| QUOTED PASSAGE |
┌──

To explain a bit more: every PI that I know – and many postdocs and grad students – has generated more data than they have been able to publish. This means that decisions are being made about which projects to write up and which ones not to. As a grad student and postdoc, when deciding which things to write up first, I generally focused on the studies that I thought were the most interesting. I certainly thought it was important to have publications in top journals (and by “top” I mean journals such as Ecology, AmNat, and Evolution), and so whether a manuscript had a shot at one of those journals did influence my thinking on where to place it on my priority list. At the same time, if I manuscript didn’t have a shot at a top journal, I still hoped to get it published at some point (possibly by collecting additional data, or by aiming for a lower impact journal). I just didn’t prioritize it as highly.

Now, as a faculty member, my lab generates even more data, and I have even more responsibilities (especially teaching and service). How do I prioritize manuscripts now? At this point, it is based on who is the lead author. If it is a grad student or a postdoc, that manuscript moves to the top of the priority list. (This recent post by BabyAttachMode suggests not all PIs prioritize this way.) Within that group of high priority manuscripts, it’s more or less first come, first served. In the past year or so, working on those manuscripts has basically taken up all of the time I have available for working on manuscripts. The unintended side effect of this is that manuscripts that do not include students or postdocs as coauthors are currently languishing near the bottom of my manuscript to do list, and it makes me wonder if/when I will get back to them. In this case, results are going unpublished due to lack of time. I really wish this wasn’t the case, but I’m not sure of what to do about it.

This means that some of the data we’ve collected – some of the things we now know based on work done in my lab – are not available generally, which is wasteful. Is this inevitable? Does it mean that everyone who currently has a file drawer of data (or, more likely, folders on their computer containing unpublished data) should take some sort of hiatus from doing science until they’ve cleared the backlog? I don’t think that’s likely to happen, but I don’t know what the right answer is.

So, readers, my questions for you: How do you decide which manuscripts to work on first? Has that changed over time? How much data do you have sitting around waiting to be published? Do you think that amount is likely to decrease at any point? How big a problem do you think the file drawer effect is?

Related posts:
How do you decide authorship order? (by Jeremy)
How to decide where to submit your paper? (also by Jeremy)

43 thoughts on “Prioritizing manuscripts, and having data go unpublished for lack of time

  1. That is so true – as a PhD and post-doc it was important to publish everything I did (or at least try to) – now as an extremely busy PI unless I feel very strongly about some data I tend to leave it up to the Post-doc, PhD or MSc student to make the running. Even so, some of the stuf that I really want to publish can languish for years before I get round to it and unfortunately some of it is very unlikely to see the light of day.

  2. I’ve had a very similar experience. For papers that I’ve been the primary driver on, at this point I’m usually so busy I can’t do much with them, so I either force myself to give a conference talk(s) on them, which pushes me to analyze more data and get things polished enough that non-publication becomes an embarassment to me (and hence motivation), or else I hand them off to a new coauthor (postdoc/student/collaborator) who is more able to get them past the activation threshold for publication (and ideally they get bumped to 1st author and I get bumped from that to senior author). That is mostly working but I have at least 2 projects that are critically close, but also painfully far, from a state where publication can happen, and have languished in that state for a horrifying 10-12 yrs… but I am pushing myself, ever so slowly, to make steps to get them out. Maybe this comment will goad me into getting them done!

└──

| WRITTEN REQUEST |
In the post on prioritizing manuscripts, what does the author say now determines which manuscripts get priority as a faculty member?

| RAW DATA |
┌──

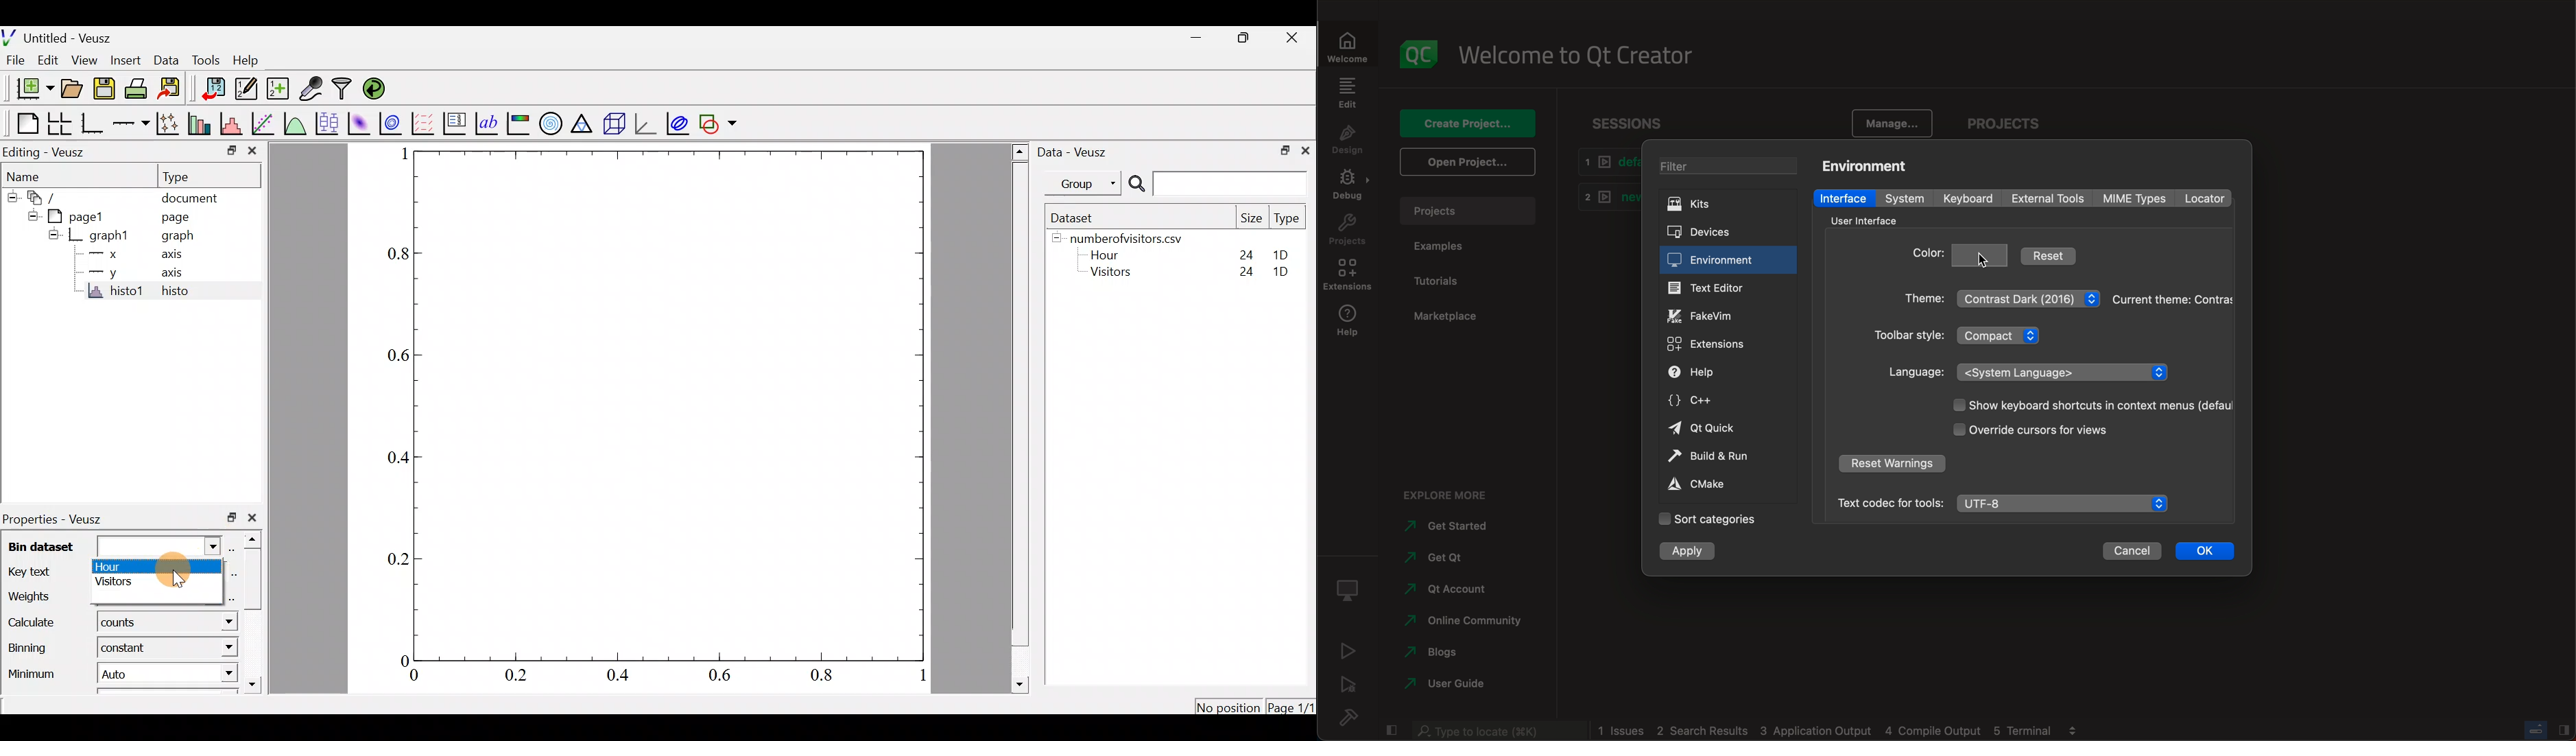 This screenshot has height=756, width=2576. Describe the element at coordinates (1894, 121) in the screenshot. I see `manage` at that location.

└──

| REPLY |
Who the lead author is: manuscripts led by a grad student or postdoc go to the top of the list.